Today I am on my own. Yep, on my own. No kids, no husband. I love it, it’s such a rare treat, and I am going to enjoy it! Will I be clubbing, partying, going out with my friends? No, I will be SITTING DOWN.
When I was younger I hated being on my own. Growing up with a brother and a sister, friends always in and out and a mum who didn’t work for large chunks of my childhood, I was used to being surrounded by people. And when I wasn’t, I found it hard. When I went to university and when I moved away for work I hated it. I cried my own bodyweight in tears. Sometimes in just a day.
But 10 years of hardcore parenting have changed that. Now I like nothing better than my own company, to relax, to be ME, not just Mummy. And what does ME like to do? Reading, running, dancing and arsing about on the internet, mainly.
It’s probably a good job I’m not on my own too often as I think I would quickly go a bit mental. I talk to myself out loud, I swear even more than usual, out loud because there’s no-one to hear me, and my head is full to bursting with Facebook status updates (sorry, people) and blogs.

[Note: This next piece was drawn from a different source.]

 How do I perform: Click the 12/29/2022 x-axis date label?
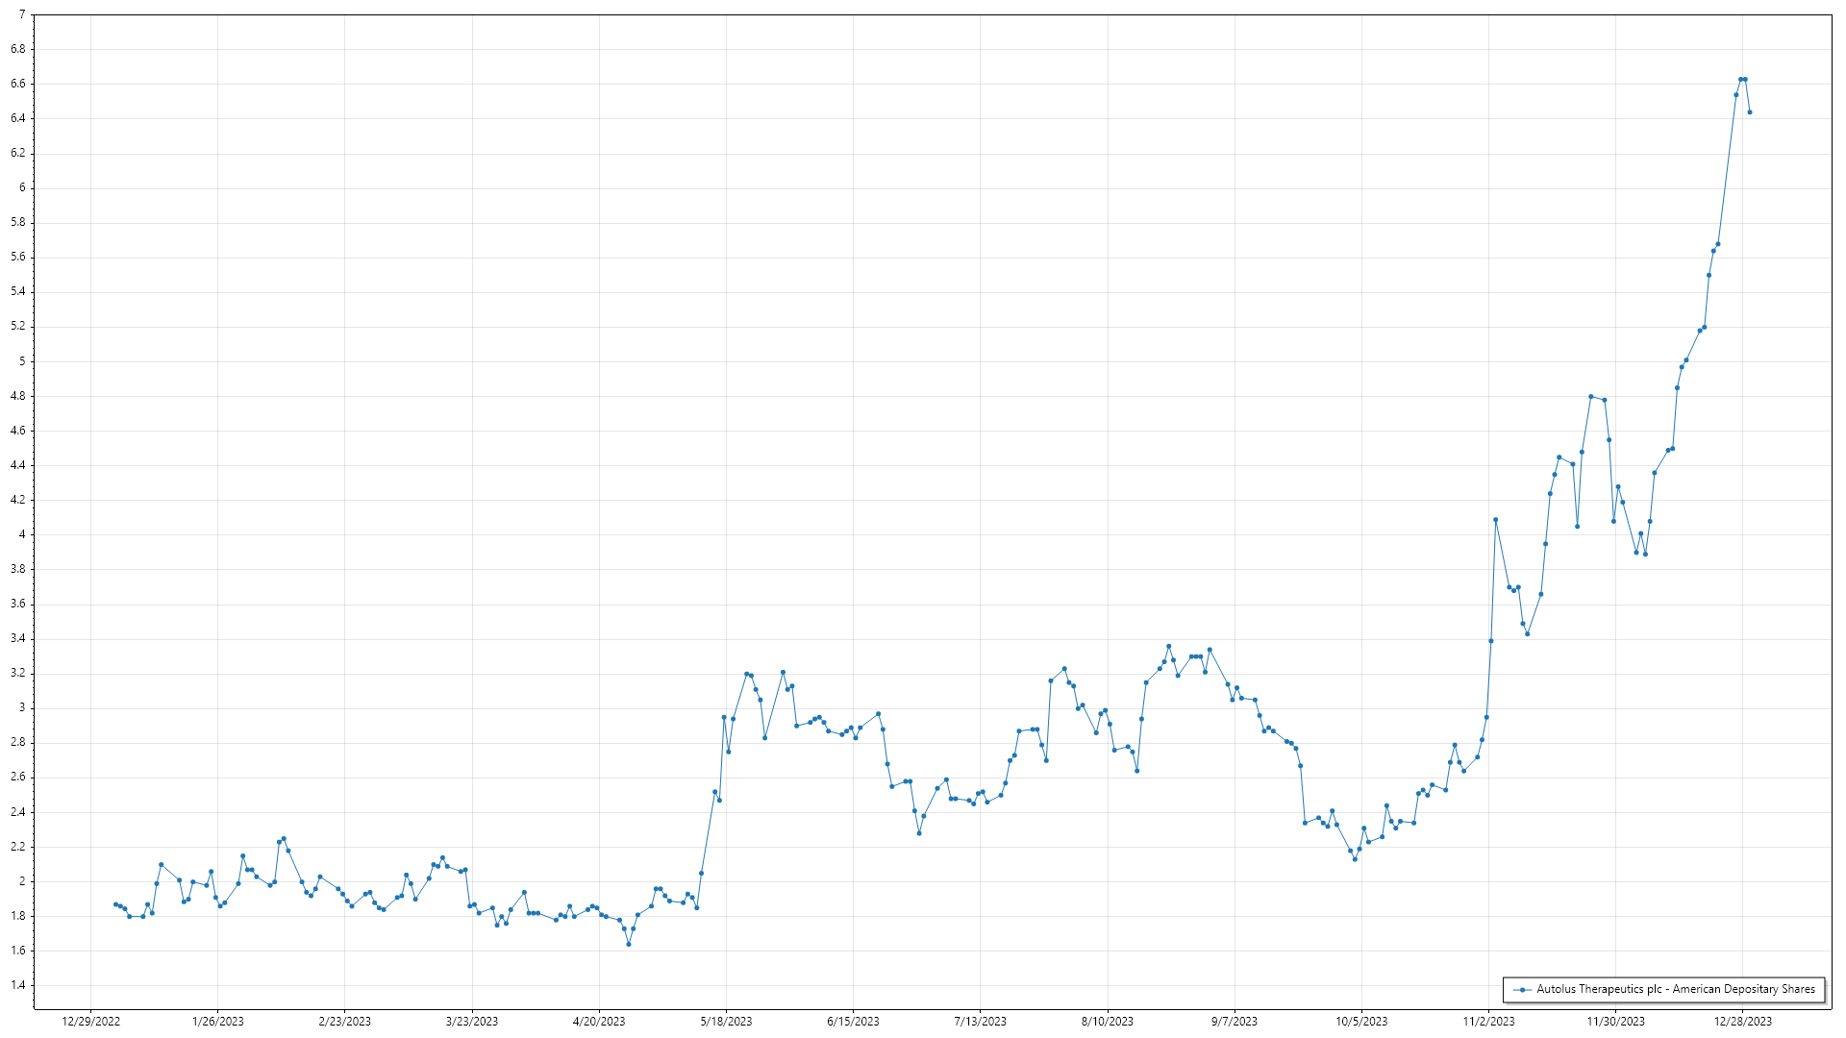[90, 1022]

I must admit I hate the idea of my husband taking the kids out for the day. I have to pack up for them, check that every eventuality is prepared for. I feel a pang of something – sadness, fear maybe – as they drive off, then it’s like a great weight has been lifted from my shoulders. Freedom!
Normally at that point the music would go on and I would start to dance. Yep, full-on street dancing. When I dance I’m not 37, I am young and cool. I’m pretty certain it’s not the mum equivalent of Dad dancing, well, I delude myself it isn’t at any rate. I’ve given up having music on when the kids are around because it leads to arguments about what song to play, kids dancing when they should be getting ready and kids under my feet when I’m trying to get ready, so even the music is a luxury.
But no music or dancing today, oh no. I had bigger fish to fry. Today I kicked off my day of freedom with a run. Not a poxy couple of miles. Twelve whole miles (there’s a whole other blog to come there).
Then to my favourite coffee shop for lunch. With only me there, my secret is out. Yes, it IS me that eats the chocolate muffin, not the kids. So what, I’ve run 12 miles, I could eat a (Quorn) horse and it wouldn’t even touch the sides today.
Then shops. Old habits die hard and I still found myself in the Disney Store. But today I was able to leave after two minutes rather than 15 minutes and no-one had to be chased around the shop or dragged forcibly out. Then Next to look at kids clothes (There’s a theme here – the kids are gone, but they’re not forgotten) without one boy and one girl constantly asking for things and the other boy constantly asking to leave. I was even able to start birthday shopping for B2. He hasn’t quite confirmed yet which box of Lego or which DS game he wants for his birthday, but I can buy him a couple of Tshirts in the meantime. There’s another birthday before that one – mine! So I looked in Superdry – for my cool, urban chick side – and Cath Kidston – for my yummy mummy side – to get some inspiration for my own presents.
And now I’m home and it’s time to READ! When my daughter started school I promised myself that I would devote a couple of hours of my free time every week to reading. Then I realised I don’t have free time, I have housework time, chores time and school governor time. I am going to read and read and read, watch a bit of telly, and then read some more. I am going to eat my tea in the lounge because I won’t spill it on the carpet. I am going to leave stuff lying round the house, safe in the knowledge that the culprit will, for once, pick it up and that it ain’t going to get any untidier.
And when my angels get home this evening, I am going to be the happiest woman in the world to see them again.